• [Task]
When you reach the line containing "The height and width of the screenshot is (145, 288)." in the records below, set it down exactly, together with every later line through the end, but not the pictures.

• [Data shown]
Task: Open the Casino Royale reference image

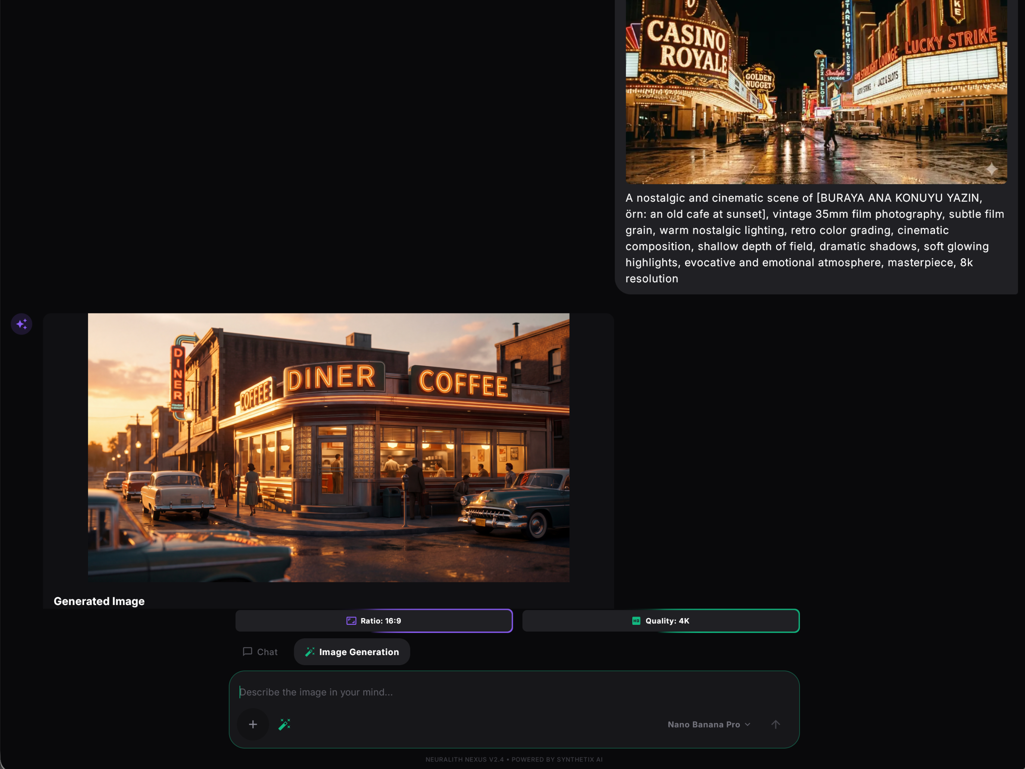Action: coord(816,92)
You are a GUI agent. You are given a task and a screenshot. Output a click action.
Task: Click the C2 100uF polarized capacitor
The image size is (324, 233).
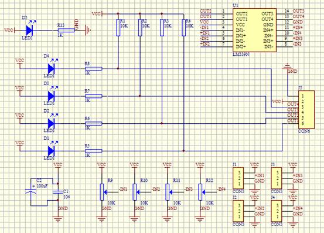[30, 193]
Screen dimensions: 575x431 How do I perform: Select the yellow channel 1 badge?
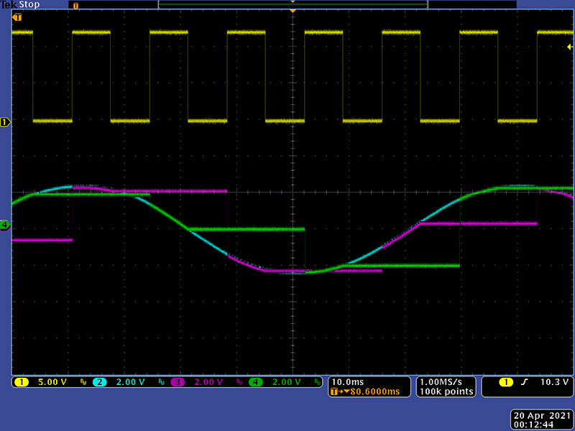click(19, 382)
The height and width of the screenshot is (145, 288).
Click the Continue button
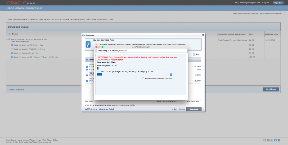click(270, 89)
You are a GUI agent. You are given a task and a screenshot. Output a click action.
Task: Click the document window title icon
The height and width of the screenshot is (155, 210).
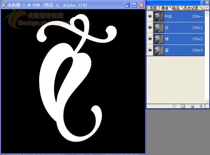[x=4, y=6]
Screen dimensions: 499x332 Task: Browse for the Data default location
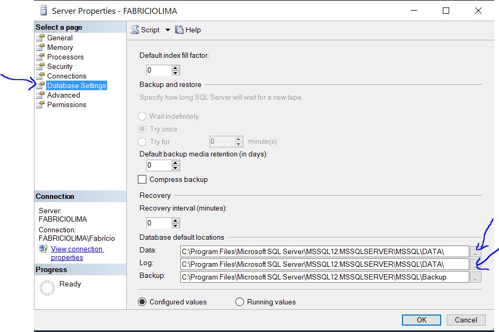pos(475,251)
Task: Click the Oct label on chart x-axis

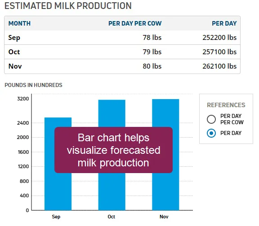Action: [112, 217]
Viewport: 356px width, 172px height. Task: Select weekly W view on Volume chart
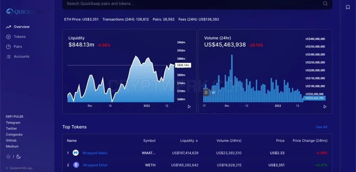213,93
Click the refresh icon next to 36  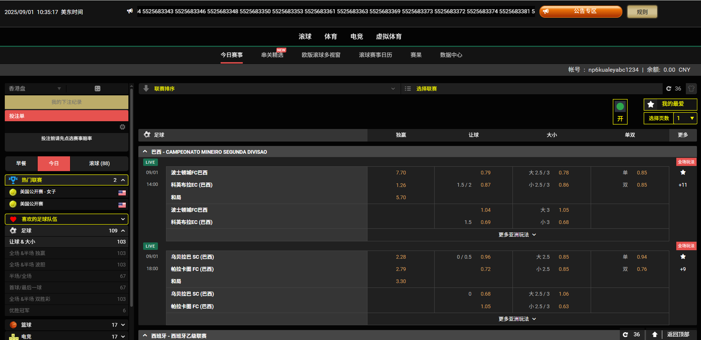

• [Answer section]
The height and width of the screenshot is (145, 288).
Click the Continue button
click(270, 89)
You are a GUI agent. You are given a task and a screenshot. Output a click action.
Task: Click the document window title icon
The height and width of the screenshot is (155, 210).
[x=4, y=6]
Screen dimensions: 499x332 Task: Browse for the Data default location
pos(475,251)
Task: Click the Oct label on chart x-axis

Action: [112, 217]
Viewport: 356px width, 172px height. Task: Select weekly W view on Volume chart
213,93
Click the refresh icon next to 36  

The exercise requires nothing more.